- **Supplied records**:
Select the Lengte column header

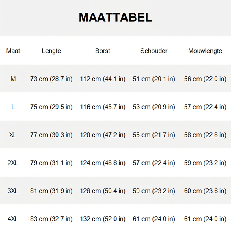click(x=51, y=51)
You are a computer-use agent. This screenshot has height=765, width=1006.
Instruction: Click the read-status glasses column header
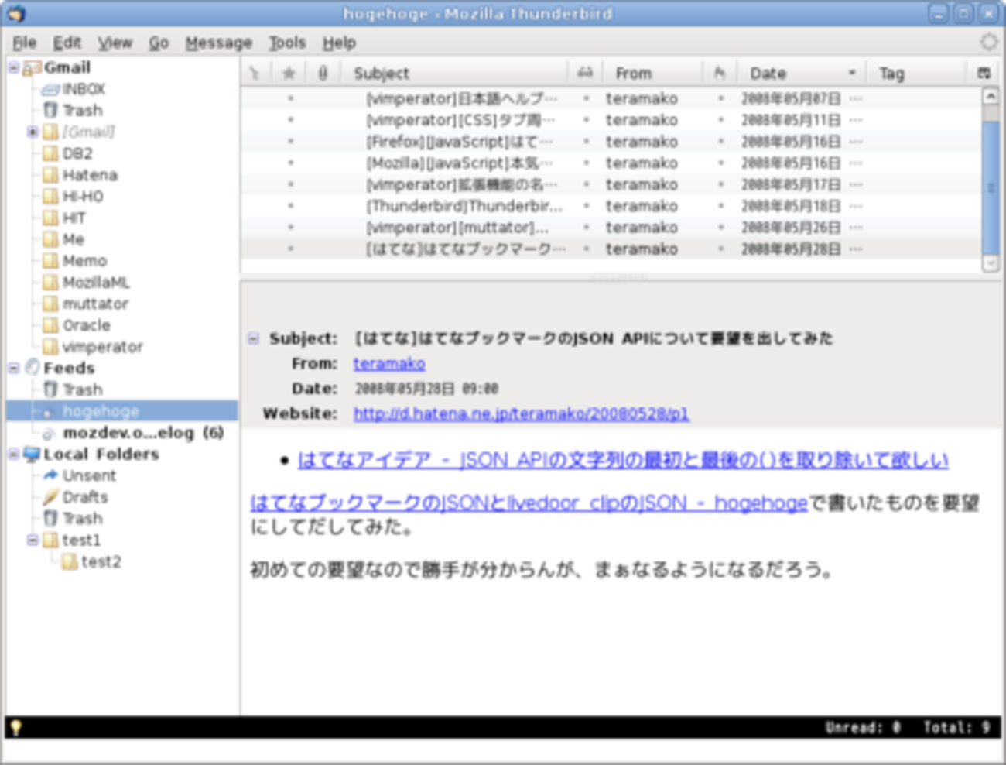(585, 74)
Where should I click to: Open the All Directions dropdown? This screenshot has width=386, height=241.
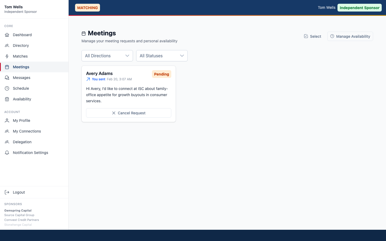(107, 56)
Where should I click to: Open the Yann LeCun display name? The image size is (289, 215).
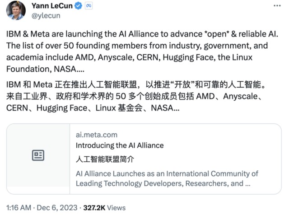click(51, 6)
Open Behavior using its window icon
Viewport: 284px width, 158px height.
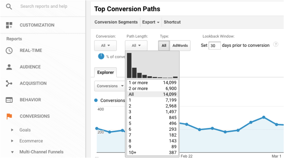pyautogui.click(x=9, y=100)
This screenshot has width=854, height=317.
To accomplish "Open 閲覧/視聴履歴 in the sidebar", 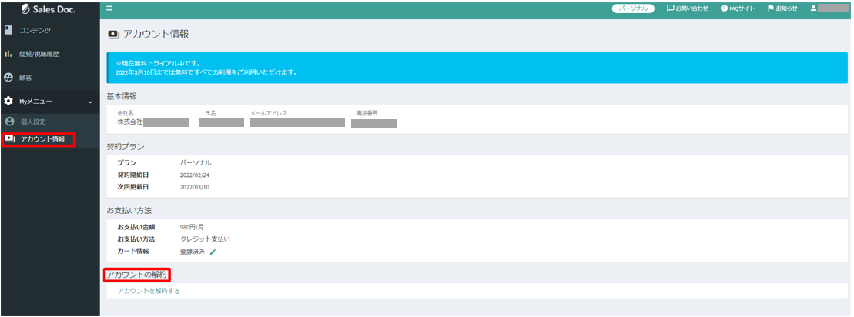I will pyautogui.click(x=39, y=54).
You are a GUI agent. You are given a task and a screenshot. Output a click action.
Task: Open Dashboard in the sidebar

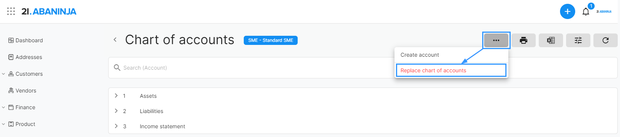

- **What to work on**:
Reproduce each line of the records in which the word "agent" appears.

- **Solution**:
You are a computer-use agent. This screenshot has height=765, width=1006.
You are a GUI agent. You are given a task and a screenshot. Output a click action.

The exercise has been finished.